▶ What is expected:
Reproduce the following items verbatim, line for line.

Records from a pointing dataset
###
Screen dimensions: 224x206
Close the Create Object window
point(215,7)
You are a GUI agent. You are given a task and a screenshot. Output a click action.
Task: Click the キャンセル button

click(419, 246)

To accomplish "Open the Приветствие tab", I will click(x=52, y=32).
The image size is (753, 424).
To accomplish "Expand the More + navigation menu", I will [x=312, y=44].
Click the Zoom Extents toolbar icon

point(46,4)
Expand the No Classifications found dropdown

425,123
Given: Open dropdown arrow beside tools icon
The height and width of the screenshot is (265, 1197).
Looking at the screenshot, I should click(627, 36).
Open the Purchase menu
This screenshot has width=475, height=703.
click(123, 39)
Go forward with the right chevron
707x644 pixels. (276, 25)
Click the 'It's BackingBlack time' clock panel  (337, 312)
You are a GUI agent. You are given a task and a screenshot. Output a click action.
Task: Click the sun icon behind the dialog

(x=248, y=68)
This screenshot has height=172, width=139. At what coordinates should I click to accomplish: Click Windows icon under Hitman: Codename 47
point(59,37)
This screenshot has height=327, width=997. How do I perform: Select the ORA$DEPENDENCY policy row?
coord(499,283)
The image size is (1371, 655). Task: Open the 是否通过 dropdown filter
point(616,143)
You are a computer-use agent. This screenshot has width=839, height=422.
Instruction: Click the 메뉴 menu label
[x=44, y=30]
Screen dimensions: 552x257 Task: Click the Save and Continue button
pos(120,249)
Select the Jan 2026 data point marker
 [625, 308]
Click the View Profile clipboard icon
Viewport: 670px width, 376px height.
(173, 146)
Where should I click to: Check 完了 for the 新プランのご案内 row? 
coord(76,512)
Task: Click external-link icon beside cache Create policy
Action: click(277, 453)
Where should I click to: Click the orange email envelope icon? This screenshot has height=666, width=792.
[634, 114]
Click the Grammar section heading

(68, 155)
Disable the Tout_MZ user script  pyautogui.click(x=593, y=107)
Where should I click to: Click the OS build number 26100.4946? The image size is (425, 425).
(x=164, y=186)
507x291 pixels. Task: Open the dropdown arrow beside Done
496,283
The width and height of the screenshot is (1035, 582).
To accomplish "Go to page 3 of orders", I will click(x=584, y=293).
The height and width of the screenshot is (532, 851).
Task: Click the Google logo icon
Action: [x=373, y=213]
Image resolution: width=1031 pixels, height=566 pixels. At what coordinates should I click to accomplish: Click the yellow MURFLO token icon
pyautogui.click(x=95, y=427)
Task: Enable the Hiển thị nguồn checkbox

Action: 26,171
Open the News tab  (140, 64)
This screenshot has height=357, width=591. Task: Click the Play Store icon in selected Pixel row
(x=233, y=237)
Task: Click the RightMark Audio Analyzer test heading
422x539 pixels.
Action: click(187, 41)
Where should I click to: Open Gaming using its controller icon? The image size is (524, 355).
###
▶ Final answer:
Screen dimensions: 224x206
Close the Create Object window
point(215,7)
You are a GUI agent. You are given a task and a screenshot. Output a click action.
Task: Click the キャンセル button

click(419, 246)

To accomplish "Open the Приветствие tab", I will click(x=52, y=32).
The image size is (753, 424).
To accomplish "Expand the More + navigation menu", I will [x=312, y=44].
Click the Zoom Extents toolbar icon

point(46,4)
Expand the No Classifications found dropdown

425,123
Given: Open dropdown arrow beside tools icon
The height and width of the screenshot is (265, 1197).
Looking at the screenshot, I should click(627, 36).
Open the Purchase menu
This screenshot has width=475, height=703.
click(123, 39)
Go forward with the right chevron
707x644 pixels. (276, 25)
Click the 'It's BackingBlack time' clock panel  (337, 312)
You are a GUI agent. You are given a task and a screenshot. Output a click action.
Task: Click the sun icon behind the dialog

(x=248, y=68)
This screenshot has height=172, width=139. At what coordinates should I click to accomplish: Click Windows icon under Hitman: Codename 47
point(59,37)
This screenshot has height=327, width=997. How do I perform: Select the ORA$DEPENDENCY policy row?
coord(499,283)
The image size is (1371, 655). Task: Open the 是否通过 dropdown filter
point(616,143)
You are a computer-use agent. This screenshot has width=839, height=422.
Instruction: Click the 메뉴 menu label
[x=44, y=30]
Screen dimensions: 552x257 Task: Click the Save and Continue button
pos(120,249)
Select the Jan 2026 data point marker
 [625, 308]
Click the View Profile clipboard icon
Viewport: 670px width, 376px height.
(173, 146)
Where should I click to: Check 完了 for the 新プランのご案内 row? 
coord(76,512)
Task: Click external-link icon beside cache Create policy
Action: click(277, 453)
Where should I click to: Click the orange email envelope icon? This screenshot has height=666, width=792.
[634, 114]
Click the Grammar section heading

(68, 155)
Disable the Tout_MZ user script  pyautogui.click(x=593, y=107)
Where should I click to: Click the OS build number 26100.4946? The image size is (425, 425).
(x=164, y=186)
507x291 pixels. Task: Open the dropdown arrow beside Done
496,283
The width and height of the screenshot is (1035, 582).
To accomplish "Go to page 3 of orders", I will click(x=584, y=293).
The height and width of the screenshot is (532, 851).
Task: Click the Google logo icon
Action: [x=373, y=213]
Image resolution: width=1031 pixels, height=566 pixels. At what coordinates should I click to accomplish: Click the yellow MURFLO token icon
pyautogui.click(x=95, y=427)
Task: Enable the Hiển thị nguồn checkbox

Action: 26,171
Open the News tab  (140, 64)
This screenshot has height=357, width=591. Task: Click the Play Store icon in selected Pixel row
(x=233, y=237)
Task: Click the RightMark Audio Analyzer test heading
422x539 pixels.
Action: click(187, 41)
Where should I click to: Open Gaming using its controller icon? The image size is (524, 355).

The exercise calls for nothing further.